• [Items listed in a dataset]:
○ ○ ○ ○

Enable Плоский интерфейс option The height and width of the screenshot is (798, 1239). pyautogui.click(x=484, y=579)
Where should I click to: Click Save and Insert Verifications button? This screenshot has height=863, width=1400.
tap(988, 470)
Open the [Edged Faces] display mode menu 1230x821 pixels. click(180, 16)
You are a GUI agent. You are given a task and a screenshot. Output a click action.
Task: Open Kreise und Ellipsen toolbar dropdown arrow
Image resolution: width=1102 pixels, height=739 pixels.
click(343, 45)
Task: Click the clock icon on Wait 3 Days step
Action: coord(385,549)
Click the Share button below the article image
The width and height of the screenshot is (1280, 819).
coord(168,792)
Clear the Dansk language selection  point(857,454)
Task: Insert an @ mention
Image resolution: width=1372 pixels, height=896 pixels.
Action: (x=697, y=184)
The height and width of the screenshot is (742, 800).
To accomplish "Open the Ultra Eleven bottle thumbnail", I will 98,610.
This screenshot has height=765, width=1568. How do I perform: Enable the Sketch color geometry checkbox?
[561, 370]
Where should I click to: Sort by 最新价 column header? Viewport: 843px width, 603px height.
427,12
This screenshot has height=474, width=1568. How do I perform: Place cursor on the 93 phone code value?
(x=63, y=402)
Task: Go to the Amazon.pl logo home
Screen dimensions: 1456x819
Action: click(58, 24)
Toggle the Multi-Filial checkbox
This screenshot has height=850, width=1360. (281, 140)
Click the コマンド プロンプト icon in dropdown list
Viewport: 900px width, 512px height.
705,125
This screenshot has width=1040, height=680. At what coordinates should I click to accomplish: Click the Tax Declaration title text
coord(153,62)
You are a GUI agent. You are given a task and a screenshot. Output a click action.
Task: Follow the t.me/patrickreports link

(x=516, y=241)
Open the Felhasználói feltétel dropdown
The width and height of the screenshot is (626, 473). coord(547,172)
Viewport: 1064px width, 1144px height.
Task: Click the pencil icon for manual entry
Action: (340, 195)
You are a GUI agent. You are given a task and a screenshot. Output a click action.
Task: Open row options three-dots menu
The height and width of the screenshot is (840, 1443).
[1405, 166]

○ ○ ○ ○

• [TASK GOAL]:
Turn the material between the lines containing "This screenshot has height=474, width=1568." and "This screenshot has height=850, width=1360.", both included, into a Markdown table with the columns Row and Line. Number each line in Row, put its text under Line, and skip any blank lines.

• [THE OUTPUT]:
| Row | Line |
|---|---|
| 1 | This screenshot has height=474, width=1568. How do I perform: Place cursor on the 93 phone code value? |
| 2 | (x=63, y=402) |
| 3 | Task: Go to the Amazon.pl logo home |
| 4 | Screen dimensions: 1456x819 |
| 5 | Action: click(58, 24) |
| 6 | Toggle the Multi-Filial checkbox |
| 7 | This screenshot has height=850, width=1360. (281, 140) |